New Orleans Confederate monument of Jefferson Davis taken down

Impact

A construction crew removed the second of four Confederate monuments in New Orleans before dawn on Thursday, CNN reported. The crew dismantled a statue of former Confederate President Jefferson Davis, which stood over the city for 106 years.

As they had been for the first monument removal in April, the workers were dressed in body armor. Officials and contractors have reportedly received death threats from opponents of the four scheduled monument removals. The threats stem from heated debates and court battles that have been waged since the New Orleans City Council voted in 2015 to take down the landmarks.

Justin Sullivan/Getty Images

"These monuments have stood not as historic or educational markers of our legacy of slavery and segregation, but in celebration of it," Mayor Mitch Landrieu said in a statement, according to CNN.  "To literally put the Confederacy on a pedestal in some of our most prominent public places is not only an inaccurate reflection of our past, it is an affront to our present, and a bad prescription for our future. We should not be afraid to confront and reconcile our past."

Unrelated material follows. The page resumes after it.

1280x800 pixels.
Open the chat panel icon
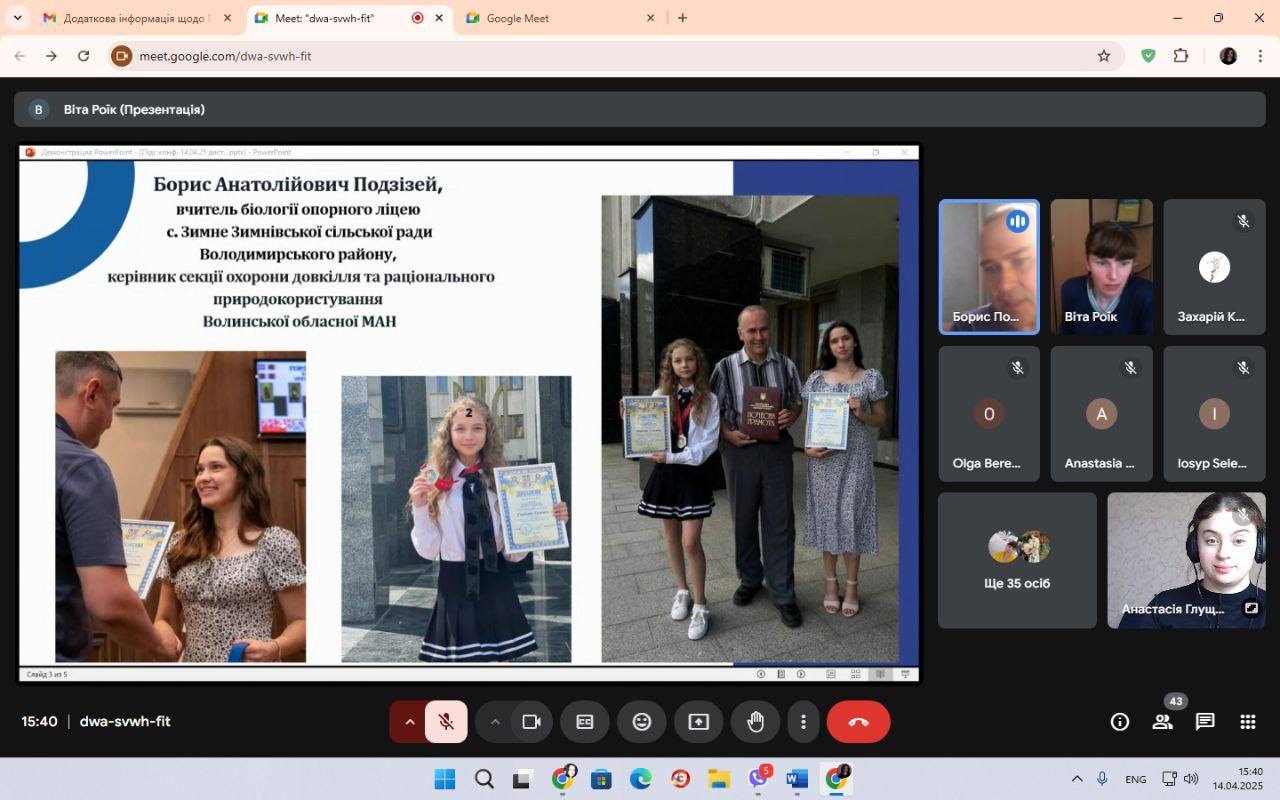pos(1205,722)
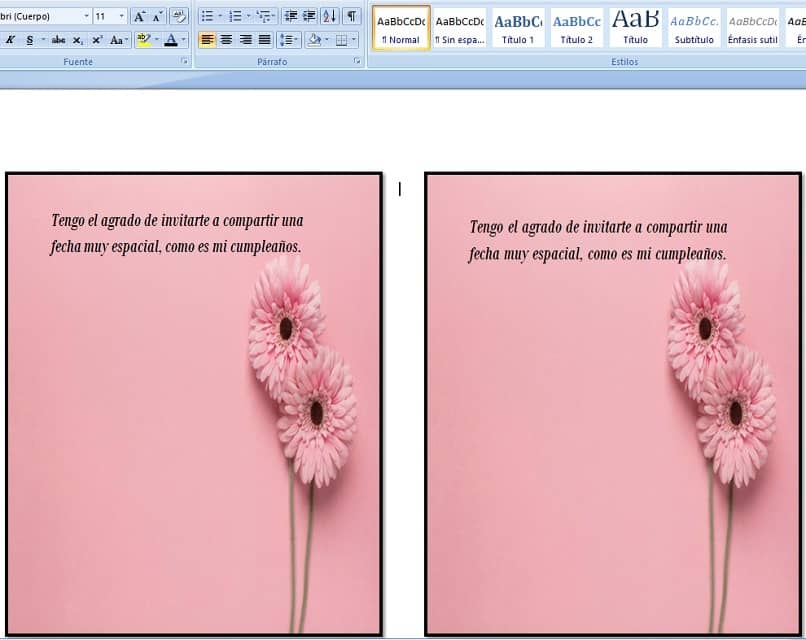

Campaigns against Confederate symbols in the Deep South are not new. But they gained unprecedented momentum after Dylann Roof, a professed white supremacist who idolized the Confederacy's racist legacy, gunned down nine black parishioners at Mother Emanuel AME Church in Charleston in 2015. Since then, South Carolina has moved the Confederate battle flag that once flew on statehouse grounds to a museum.

Gerald Herbert/AP

A group of local activists organized under the campaign Take 'Em Down NOLA has said New Orleans would need to remove more than the planned four monuments to completely wash the city of all its Confederate symbols and memorials. The group has called for the renaming of high schools and city streets that bear the names of Confederate figures, among their more than 100 suggestions.

Thursday's removal drew dozens of people who oppose the removal efforts as well as those who support the removals, CNN reported. Police separated both sides with barriers, as the crowd exchanged insults and threats of violence. It's because of this atmosphere that Landrieu has not announced when the two remaining monuments will be taken down.